From: Yunsheng Lin <linyunsheng@huawei.com>
To: Alexander Duyck <alexander.duyck@gmail.com>
Cc: <davem@davemloft.net>, <kuba@kernel.org>, <pabeni@redhat.com>,
<netdev@vger.kernel.org>, <linux-kernel@vger.kernel.org>,
Andrew Morton <akpm@linux-foundation.org>, <linux-mm@kvack.org>
Subject: Re: [PATCH net-next 3/6] mm/page_alloc: use initial zero offset for page_frag_alloc_align()
Date: Wed, 10 Jan 2024 17:45:11 +0800 [thread overview]
Message-ID: <b77ef32e-64b9-2e4f-8041-ccb46dea4caa@huawei.com> (raw)
In-Reply-To: <CAKgT0UcujEktOnHx7mxWd+Jah1J9mHFWnTx35vc3x25uUadxaA@mail.gmail.com>
On 2024/1/9 23:37, Alexander Duyck wrote:
> On Tue, Jan 9, 2024 at 3:22 AM Yunsheng Lin <linyunsheng@huawei.com> wrote:
>>
>> On 2024/1/9 0:25, Alexander Duyck wrote:
>>> On Mon, Jan 8, 2024 at 12:59 AM Yunsheng Lin <linyunsheng@huawei.com> wrote:
>>
>> ...
>>
>>>
>>>>>
>>>>> 2. By starting at the end and working toward zero we can use built in
>>>>> functionality of the CPU to only have to check and see if our result
>>>>> would be signed rather than having to load two registers with the
>>>>> values and then compare them which saves us a few cycles.

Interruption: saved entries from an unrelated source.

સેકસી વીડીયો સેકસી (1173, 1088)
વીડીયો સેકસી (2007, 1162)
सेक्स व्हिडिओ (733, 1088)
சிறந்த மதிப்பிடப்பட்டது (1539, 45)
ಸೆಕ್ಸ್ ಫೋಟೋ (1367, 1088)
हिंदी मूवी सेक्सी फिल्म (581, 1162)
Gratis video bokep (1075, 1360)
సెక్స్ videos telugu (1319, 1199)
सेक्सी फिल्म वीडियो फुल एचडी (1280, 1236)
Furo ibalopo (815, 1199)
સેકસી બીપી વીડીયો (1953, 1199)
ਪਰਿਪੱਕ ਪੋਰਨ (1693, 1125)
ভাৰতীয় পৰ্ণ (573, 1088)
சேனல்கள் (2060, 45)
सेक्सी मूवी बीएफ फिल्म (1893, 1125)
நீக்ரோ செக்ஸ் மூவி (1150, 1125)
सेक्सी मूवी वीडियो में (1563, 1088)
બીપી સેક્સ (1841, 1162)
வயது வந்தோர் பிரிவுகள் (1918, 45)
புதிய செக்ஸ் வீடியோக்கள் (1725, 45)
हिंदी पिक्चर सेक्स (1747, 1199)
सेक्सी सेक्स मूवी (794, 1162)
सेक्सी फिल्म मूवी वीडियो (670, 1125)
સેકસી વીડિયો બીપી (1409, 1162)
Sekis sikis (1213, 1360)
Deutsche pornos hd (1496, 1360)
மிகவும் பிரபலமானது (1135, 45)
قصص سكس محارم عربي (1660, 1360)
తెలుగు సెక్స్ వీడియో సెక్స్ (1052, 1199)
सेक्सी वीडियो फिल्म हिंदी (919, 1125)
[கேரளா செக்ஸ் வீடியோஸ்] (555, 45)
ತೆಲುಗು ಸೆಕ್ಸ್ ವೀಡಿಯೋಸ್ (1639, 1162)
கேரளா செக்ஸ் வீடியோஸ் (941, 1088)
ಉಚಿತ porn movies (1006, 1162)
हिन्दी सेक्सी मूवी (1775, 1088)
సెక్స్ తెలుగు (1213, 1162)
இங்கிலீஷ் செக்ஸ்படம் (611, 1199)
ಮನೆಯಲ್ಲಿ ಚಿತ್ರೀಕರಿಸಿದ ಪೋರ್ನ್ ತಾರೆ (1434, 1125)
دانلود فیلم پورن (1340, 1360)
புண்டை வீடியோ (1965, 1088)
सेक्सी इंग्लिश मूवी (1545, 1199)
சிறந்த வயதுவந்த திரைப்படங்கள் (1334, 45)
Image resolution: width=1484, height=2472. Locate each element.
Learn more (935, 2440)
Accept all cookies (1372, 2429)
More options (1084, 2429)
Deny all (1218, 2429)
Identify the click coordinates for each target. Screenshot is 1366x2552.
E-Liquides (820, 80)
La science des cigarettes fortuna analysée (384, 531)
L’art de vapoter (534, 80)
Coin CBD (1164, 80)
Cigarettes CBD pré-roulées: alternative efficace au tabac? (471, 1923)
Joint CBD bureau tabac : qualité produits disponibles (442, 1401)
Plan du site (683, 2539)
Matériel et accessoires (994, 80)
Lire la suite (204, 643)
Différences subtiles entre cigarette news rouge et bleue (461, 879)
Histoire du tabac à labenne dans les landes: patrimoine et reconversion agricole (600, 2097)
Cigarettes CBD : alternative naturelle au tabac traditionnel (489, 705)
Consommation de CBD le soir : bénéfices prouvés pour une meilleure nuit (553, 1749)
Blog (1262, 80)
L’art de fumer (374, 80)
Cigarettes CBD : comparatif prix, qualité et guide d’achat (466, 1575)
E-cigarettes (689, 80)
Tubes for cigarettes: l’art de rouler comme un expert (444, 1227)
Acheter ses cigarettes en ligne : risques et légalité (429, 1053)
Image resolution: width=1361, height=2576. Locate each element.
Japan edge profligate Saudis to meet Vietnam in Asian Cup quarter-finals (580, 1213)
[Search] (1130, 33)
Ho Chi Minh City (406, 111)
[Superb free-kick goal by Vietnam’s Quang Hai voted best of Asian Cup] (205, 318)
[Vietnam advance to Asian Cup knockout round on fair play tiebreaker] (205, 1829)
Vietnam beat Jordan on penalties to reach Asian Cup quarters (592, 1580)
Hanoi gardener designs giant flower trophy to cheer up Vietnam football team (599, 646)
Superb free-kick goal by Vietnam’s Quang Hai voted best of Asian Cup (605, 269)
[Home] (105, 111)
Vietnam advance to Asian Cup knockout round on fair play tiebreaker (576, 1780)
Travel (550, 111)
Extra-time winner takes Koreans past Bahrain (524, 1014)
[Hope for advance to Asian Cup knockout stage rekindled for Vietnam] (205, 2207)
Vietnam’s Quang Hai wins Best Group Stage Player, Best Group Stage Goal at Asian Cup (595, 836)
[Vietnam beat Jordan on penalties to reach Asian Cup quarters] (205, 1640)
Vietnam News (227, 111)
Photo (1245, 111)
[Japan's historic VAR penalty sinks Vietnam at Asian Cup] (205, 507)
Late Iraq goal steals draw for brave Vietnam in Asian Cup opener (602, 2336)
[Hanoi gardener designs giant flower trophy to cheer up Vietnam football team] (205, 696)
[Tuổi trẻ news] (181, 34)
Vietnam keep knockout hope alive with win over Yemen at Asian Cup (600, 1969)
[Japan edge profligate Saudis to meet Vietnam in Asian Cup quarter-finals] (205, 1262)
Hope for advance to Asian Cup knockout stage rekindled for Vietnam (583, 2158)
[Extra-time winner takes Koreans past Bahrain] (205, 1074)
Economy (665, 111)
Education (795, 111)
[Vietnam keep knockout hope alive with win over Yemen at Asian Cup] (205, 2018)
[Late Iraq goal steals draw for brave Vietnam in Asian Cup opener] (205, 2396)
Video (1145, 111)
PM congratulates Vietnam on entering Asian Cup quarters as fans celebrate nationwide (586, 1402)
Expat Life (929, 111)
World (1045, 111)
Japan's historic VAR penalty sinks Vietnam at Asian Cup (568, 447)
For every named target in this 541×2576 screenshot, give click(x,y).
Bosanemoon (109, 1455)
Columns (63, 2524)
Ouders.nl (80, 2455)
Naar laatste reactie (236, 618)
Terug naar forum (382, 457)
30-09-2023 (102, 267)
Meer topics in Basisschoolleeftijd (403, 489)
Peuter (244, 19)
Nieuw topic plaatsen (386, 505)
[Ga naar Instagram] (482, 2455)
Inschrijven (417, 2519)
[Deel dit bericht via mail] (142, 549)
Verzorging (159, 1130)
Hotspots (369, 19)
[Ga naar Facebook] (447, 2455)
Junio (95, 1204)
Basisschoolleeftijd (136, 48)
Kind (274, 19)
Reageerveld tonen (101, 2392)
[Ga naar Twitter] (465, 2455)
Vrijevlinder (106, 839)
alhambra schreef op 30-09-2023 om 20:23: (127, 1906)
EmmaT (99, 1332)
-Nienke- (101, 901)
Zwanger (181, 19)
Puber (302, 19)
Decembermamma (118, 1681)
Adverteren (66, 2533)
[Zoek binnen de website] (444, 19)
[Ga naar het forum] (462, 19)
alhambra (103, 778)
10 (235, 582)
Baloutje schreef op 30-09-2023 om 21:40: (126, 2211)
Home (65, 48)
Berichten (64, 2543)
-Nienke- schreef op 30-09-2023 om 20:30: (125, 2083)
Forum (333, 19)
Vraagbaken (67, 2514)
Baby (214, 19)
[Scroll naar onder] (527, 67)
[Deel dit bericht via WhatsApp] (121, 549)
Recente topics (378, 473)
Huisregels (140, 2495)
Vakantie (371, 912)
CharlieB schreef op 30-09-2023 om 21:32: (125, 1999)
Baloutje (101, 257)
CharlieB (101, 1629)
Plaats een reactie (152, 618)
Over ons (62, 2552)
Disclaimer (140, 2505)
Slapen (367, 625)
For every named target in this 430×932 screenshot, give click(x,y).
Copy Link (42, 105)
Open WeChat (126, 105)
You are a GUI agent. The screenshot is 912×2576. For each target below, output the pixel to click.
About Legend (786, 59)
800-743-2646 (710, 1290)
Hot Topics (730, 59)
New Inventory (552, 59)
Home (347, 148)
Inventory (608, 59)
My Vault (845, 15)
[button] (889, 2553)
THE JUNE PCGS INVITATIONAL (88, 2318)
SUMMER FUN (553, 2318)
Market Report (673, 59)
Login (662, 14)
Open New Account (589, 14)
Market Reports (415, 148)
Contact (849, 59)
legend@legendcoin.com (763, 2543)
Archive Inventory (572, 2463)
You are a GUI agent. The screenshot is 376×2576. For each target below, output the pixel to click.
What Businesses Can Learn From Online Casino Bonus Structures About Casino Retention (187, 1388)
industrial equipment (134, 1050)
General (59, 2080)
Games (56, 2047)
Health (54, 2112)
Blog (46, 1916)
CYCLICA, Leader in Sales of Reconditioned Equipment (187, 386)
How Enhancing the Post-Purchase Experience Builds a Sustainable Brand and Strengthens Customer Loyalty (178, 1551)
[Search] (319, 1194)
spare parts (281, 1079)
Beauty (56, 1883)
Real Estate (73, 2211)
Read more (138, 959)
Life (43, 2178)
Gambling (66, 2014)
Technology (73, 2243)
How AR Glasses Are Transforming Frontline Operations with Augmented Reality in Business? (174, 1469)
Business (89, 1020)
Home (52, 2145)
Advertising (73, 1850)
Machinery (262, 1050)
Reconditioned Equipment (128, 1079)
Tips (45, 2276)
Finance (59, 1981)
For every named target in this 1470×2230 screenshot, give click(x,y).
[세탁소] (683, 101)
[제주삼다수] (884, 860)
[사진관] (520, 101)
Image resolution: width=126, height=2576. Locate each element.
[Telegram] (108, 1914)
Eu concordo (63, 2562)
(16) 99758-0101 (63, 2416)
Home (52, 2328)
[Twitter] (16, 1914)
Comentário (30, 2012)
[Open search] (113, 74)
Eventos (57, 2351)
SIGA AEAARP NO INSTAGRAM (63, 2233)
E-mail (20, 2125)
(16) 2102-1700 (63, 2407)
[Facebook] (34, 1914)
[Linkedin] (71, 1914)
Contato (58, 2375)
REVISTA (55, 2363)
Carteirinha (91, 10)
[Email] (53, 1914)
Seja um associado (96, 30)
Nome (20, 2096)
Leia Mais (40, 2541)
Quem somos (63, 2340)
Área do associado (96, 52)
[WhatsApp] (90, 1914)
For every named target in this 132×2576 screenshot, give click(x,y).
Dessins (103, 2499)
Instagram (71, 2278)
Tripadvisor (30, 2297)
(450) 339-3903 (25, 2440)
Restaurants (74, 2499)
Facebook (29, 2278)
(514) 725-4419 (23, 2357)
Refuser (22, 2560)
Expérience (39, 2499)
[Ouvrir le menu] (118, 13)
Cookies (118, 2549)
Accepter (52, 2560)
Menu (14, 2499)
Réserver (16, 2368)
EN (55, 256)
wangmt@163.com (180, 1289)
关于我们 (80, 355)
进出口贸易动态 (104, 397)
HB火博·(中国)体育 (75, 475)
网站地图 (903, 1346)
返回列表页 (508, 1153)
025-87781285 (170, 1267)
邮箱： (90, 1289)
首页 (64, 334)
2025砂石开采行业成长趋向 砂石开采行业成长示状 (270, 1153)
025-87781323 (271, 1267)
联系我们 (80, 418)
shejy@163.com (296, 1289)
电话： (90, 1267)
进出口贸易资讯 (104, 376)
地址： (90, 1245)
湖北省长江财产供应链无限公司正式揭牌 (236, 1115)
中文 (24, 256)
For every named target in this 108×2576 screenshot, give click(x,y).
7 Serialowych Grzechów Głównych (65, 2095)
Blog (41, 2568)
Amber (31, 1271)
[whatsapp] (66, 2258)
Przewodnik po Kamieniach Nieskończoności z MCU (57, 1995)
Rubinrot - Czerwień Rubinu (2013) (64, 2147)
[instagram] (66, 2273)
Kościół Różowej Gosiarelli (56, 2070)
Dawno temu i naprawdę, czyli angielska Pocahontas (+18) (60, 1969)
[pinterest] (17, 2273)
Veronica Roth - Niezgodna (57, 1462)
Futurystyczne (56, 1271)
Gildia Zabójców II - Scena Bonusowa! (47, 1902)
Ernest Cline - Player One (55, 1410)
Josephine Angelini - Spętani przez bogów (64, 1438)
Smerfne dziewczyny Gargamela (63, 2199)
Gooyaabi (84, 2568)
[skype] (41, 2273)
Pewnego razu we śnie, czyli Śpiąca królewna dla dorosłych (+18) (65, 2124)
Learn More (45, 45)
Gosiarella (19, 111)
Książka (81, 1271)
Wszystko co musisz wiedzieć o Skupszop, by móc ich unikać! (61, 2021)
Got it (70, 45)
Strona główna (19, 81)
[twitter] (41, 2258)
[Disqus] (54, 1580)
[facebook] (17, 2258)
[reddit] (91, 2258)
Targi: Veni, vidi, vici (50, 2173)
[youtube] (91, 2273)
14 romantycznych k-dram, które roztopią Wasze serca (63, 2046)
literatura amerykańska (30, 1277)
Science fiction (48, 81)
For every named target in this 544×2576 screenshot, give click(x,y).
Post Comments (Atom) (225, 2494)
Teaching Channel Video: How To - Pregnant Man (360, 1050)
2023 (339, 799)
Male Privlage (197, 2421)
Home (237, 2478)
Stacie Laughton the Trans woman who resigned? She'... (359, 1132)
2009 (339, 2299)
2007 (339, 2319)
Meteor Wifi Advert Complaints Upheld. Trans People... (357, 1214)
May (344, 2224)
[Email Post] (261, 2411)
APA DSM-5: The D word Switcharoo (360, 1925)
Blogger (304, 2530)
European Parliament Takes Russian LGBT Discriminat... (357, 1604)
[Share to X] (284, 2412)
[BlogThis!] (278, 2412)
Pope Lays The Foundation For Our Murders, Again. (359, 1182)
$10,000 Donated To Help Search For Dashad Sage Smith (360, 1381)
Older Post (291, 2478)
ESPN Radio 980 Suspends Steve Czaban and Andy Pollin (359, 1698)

In addition
>>>>> it saves us from having to read both the size and the offset for every
>>>>> page.
>>>>
>>>> I suppose the above is ok if we only use the page_frag_alloc*() API to
>>>> allocate memory for skb->data, not for the frag in skb_shinfo(), as by
>>>> starting at the end and working toward zero, it means we can not do skb
>>>> coalescing.
>>>>
>>>> As page_frag_alloc*() is returning va now, I am assuming most of users
>>>> is using the API for skb->data, I guess it is ok to drop this patch for
>>>> now.
>>>>
>>>> If we allow page_frag_alloc*() to return struct page, we might need this
>>>> patch to enable coalescing.
>>>
>>> I would argue this is not the interface for enabling coalescing. This
>>> is one of the reasons why this is implemented the way it is. When you
>>> are aligning fragments you aren't going to be able to coalesce the
>>> frames anyway as the alignment would push the fragments apart.
>>
>> It seems the alignment requirement is the same for the same user of a page_frag
>> instance, so the aligning does not seem to be a problem for coalescing?
>
> I'm a bit confused as to what coalescing you are referring to. If you
> can provide a link it would be useful.
>
> The problem is page_frag is a very generic item and can be generated
> from a regular page on NICs that can internally reuse the same page
> instance for multiple buffers. So it is possible to coalesce page
> frags, however it is very unlikely to be coalescing them in the case
> of them being used for skb buffers since it would require aligned
> payloads on the network in order to really make it work without
> hardware intervention of some sort and on such devices they are likely
> allocating entire pages instead of page frags for the buffers.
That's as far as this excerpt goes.